Rendez-Vous 6

Posted on 17th March 2014

My 2014 QA Hackathon

Day One

I arrived the previous day, as did most of us, and we naturally talked about coding projects. Not necessarily about work at the hackathon, but discussion did come around to that too. I talked with Tux at one point, who convinced me that a stand-alone smoker client would be really useful. Once upon a time, we did have this, but with the advent of the more sophisticated smokers, and the move to the Metabase transport layer, the old script never got updated. The following morning Tux sent me a copy of the script he has, so at some point over the next few months I will take a look to see what I do to make it compatible with the modern smokers.

My intention was to release a distribution each day of the Hackthon. Unfortunately this was scuppered on the first day, when trying to add support for the full JSON report from CPAN Testers, when I realised I don't store the full report in the database. In the future when we have MongoDB and replication set up, this will be a non-issue, but for the moment, I now need to store the full report. This now requires a change to the metabase database on the cpanstats server (as opposed to the Metabase server). Over the course of the hackthon I reviewed the changes needed, and updated a lot of the Generator code, as it was an ideal time to remove SQLite references too.

In looking into the code changes, Andreas and I again looked at the updated timestamp used by the various CPAN Testers sites to do statistical analysis, which was also causing us problems. In the Metabase, the CPAN Testers Report fact is the container for all the child facts, such as LegacyReport and TestSummary. When the facts are created by the tester, the 'creation' timestamp is used to reference the time on the tester's own server that the report was generated. This could be better stored as UTC, but that's a problem for another day. However, it does mean the timestamp could be different to the one on the Metabase server. When the Metabase server retrieves the report from the outside world, it updates the 'updated' timestamp across all facts and saves into the SimpleDB instance on the server. Except it doesn't. The 'updated' timestamp is always the same as the 'creation' timestamp. Andreas has been noting this for quite some time, and finally he convinced me, at which point we roped in David Golden to take a look. Reviewing the code, there is nothing wrong that we can see. The 'updated' timestamp should be updated with the current timestamp on the Metabase server, which should also cascade to each child fact. As such you would expect several reports to have a different 'creation' timestamp from that of the 'updated' timestamp, even if only different by a second. Sadly this is going to take more effort/time to debug, as David in particular is working several different aspects of QA here at the hackathon.

• RECORD LIST:
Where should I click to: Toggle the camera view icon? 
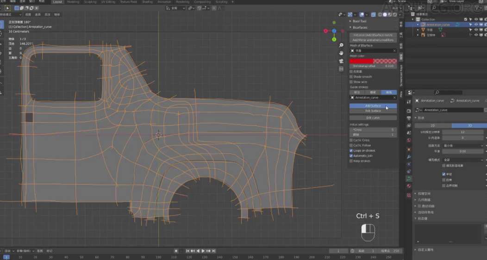341,61
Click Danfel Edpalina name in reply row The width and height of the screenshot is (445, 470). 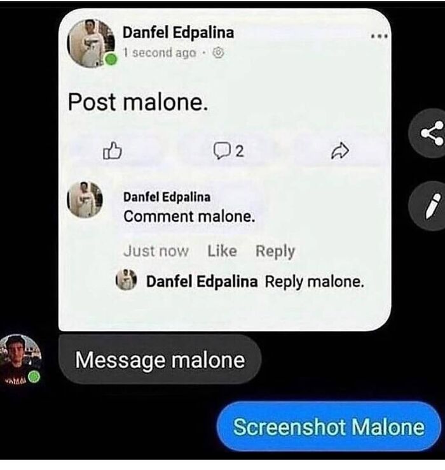(x=202, y=281)
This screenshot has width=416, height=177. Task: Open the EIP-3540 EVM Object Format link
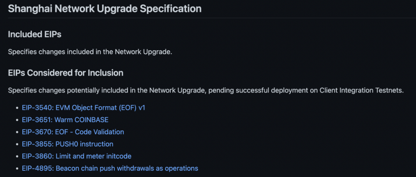pos(83,108)

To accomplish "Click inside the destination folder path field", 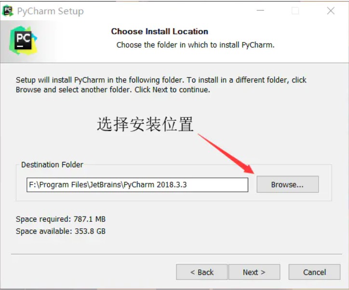I will coord(137,185).

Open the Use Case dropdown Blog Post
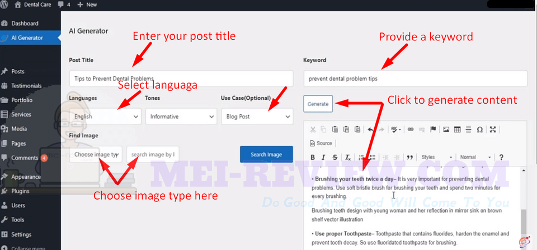click(x=257, y=117)
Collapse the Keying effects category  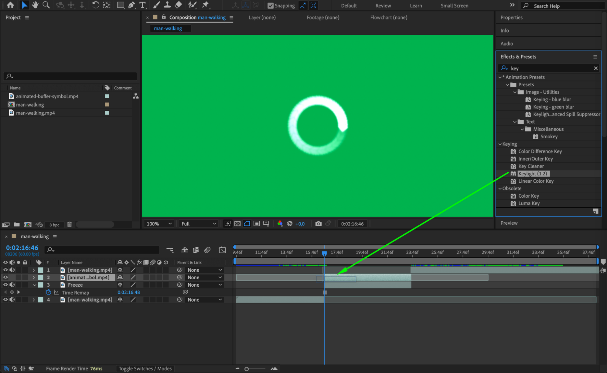[500, 144]
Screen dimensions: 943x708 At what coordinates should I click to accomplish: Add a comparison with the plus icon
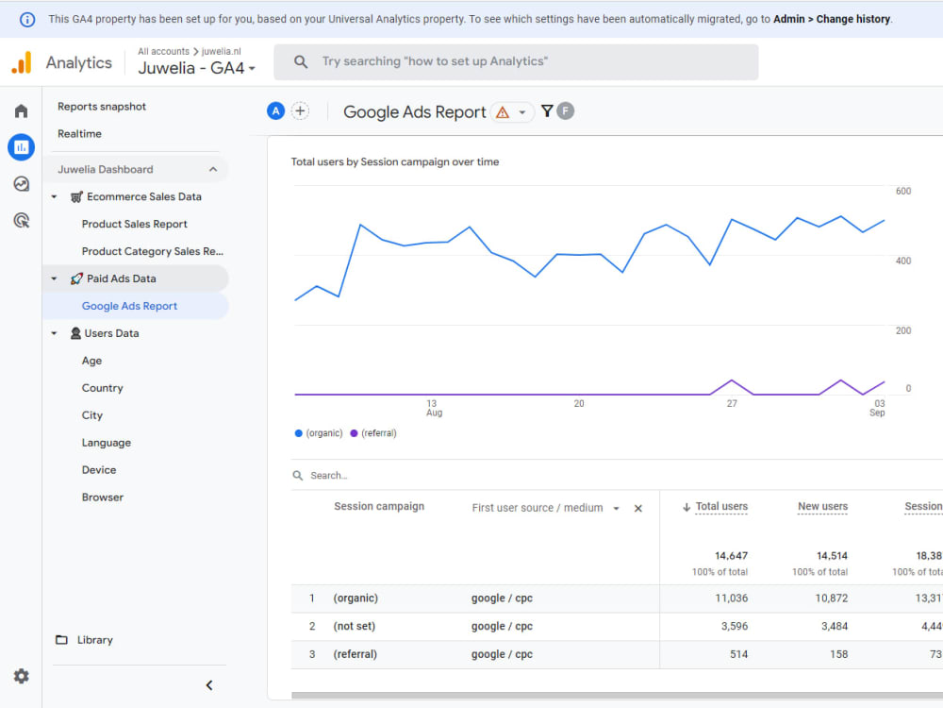point(300,110)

• TASK BRIEF:
Using the blog post about the 2014 QA Hackathon above, decide whether each statement agrees with it, answering yes or no and quoting the exact words of the post that settle it. (a) The writer managed to release a distribution on every day of the hackathon. (b) In the Metabase, the 'updated' timestamp always matches the 'creation' timestamp. (c) When David Golden reviewed the code, a fault was found.

• COMPLETED TASK:
(a) No: "Unfortunately this was scuppered on the first day"
(b) Yes: "The 'updated' timestamp is always the same as the 'creation' timestamp."
(c) No: "Reviewing the code, there is nothing wrong that we can see."